Though it is not reflected in my
blog I often read online news or watch online news videos with my students and my
students and I use those vocabulary words that we find and put them on a word wall. Words that are tier 2 words I will encourage
them to learn, tier 1 they mostly know already and tier 3 I will define and let
them know if it is content specific. I keep words on a word wall—for example words that were related to the presidential
election. My students also added words
for the word wall as they found them and every day we would check the word wall
and review words that we had already gone over and discuss them. We would also discuss new words that were
posted. They also posted questions about that topic.

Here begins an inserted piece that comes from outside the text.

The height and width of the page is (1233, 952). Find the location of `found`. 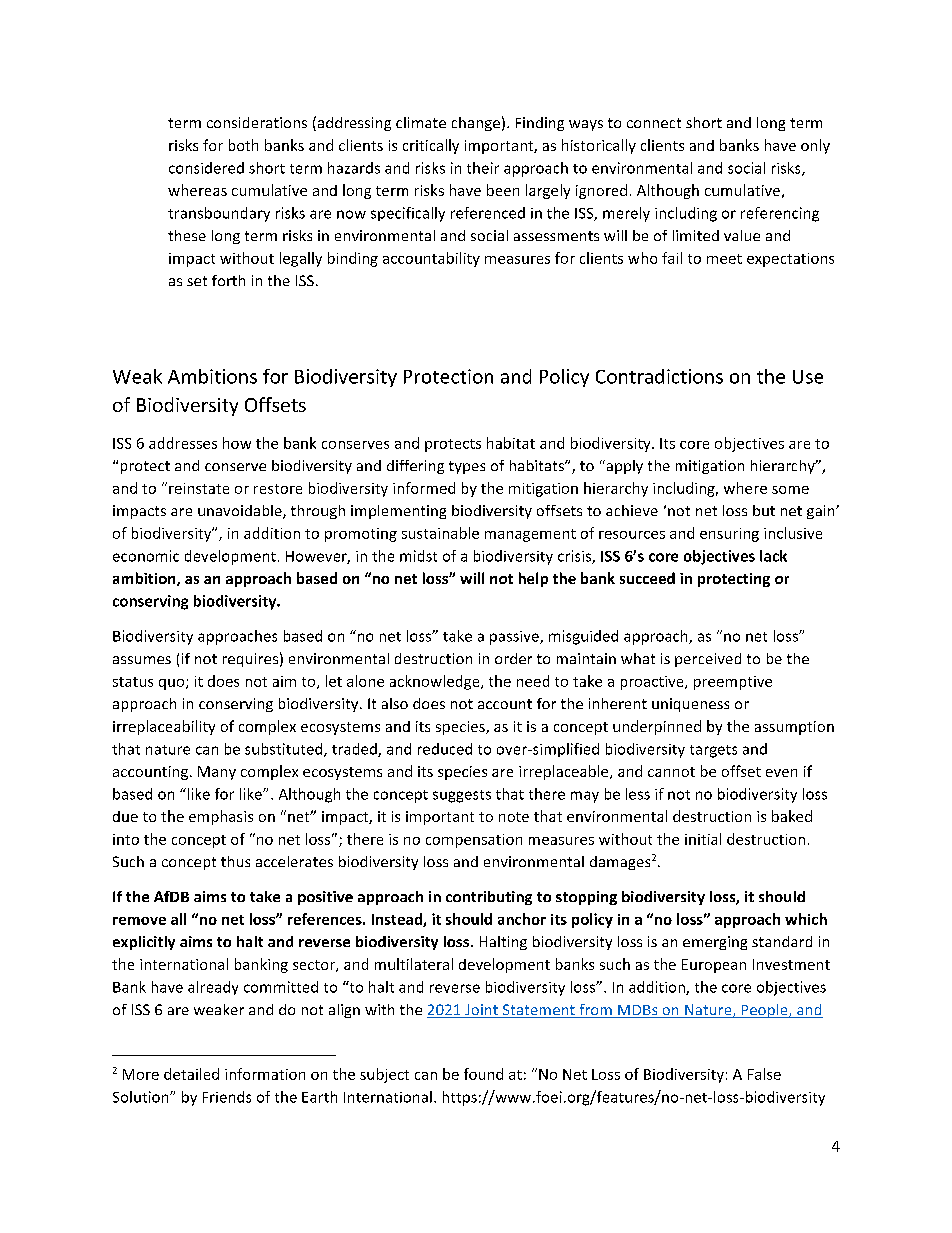

found is located at coordinates (483, 1074).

Since I am keeping a vocabulary
blog in two other classes as well as several in my job, I am not sure which
vocabulary “blog” or journal was the most influential. Though I think the most influential is the one that I keep along with my students and second would be the one for my TSL class. I am already very word conscious and when I
see a word that I am not sure about its use in the context I am reading I look
it up immediately and try to write it in the margins of the reading and explore
it right there for example, how the word is being used in this particular context. This is why it is difficult for me to
transfer the skill of writing in the margins, which I have started doing in the
past several years because I was trained in school not to write in books period
to writing on a blog online. For this
class to transfer that skill to immediately going online and posting it seems
plastic to me right now. I also did not
care for the blogger website that was used and have had difficulty with the
GOOGLE sites as a result of the NAZ GOOGLE account.
Posting on the vocabulary blog was
somewhat beneficial to me through writing to learn, though I would prefer to
keep a written vocabulary journal or to highlight words and write them in the
margins of what I am reading rather than write on a blog. I am not 100% sold on the diigolet either because
it does not exist outside of the program.
I already have too many usernames
and passwords to keep straight. I also have difficulty with online texts and being able to edit my written work on the computer-I need to see it in print and interact with it with pen and paper.
My view of vocabulary tests has
changed because previously I did not think of having students self select
vocabulary for themselves and how that would be possible. I think it is interesting and I have tried it
in my classroom with some success with certain students and with others it is a
work in progress. Overall my students
have used the words more frequently and will identify these words in new
readings that they do or when they hear them they say, “Hey that word was on my
vocabulary list last week.” For me
personally, I was more amazed to see the words that my classmates picked than
by words that I picked. I will continue
to learn new words in the same way that I have always learned them. I will immediately or soon after I read, look
them up and I will keep looking the same word up until I feel comfortable with
it in the context it is being used in. I
will eventually learn all the definitions and through reading the word in
various contexts I get an internal dictionary of the word and its many uses. I already know where I know this word if I do
and I do all of these things unconsciously already as a process since I had
very good elementary teachers that taught us to do these as a process, as we
read.
Lori, I am sorry to hear that you didn't find this assignment as useful as I had hoped it would be and that the technology gave you so much trouble. Though you didn't write much about it here, I hope you'll consider the ways that an assignment like this one could potentially be useful in helping us and our students become more word-conscious.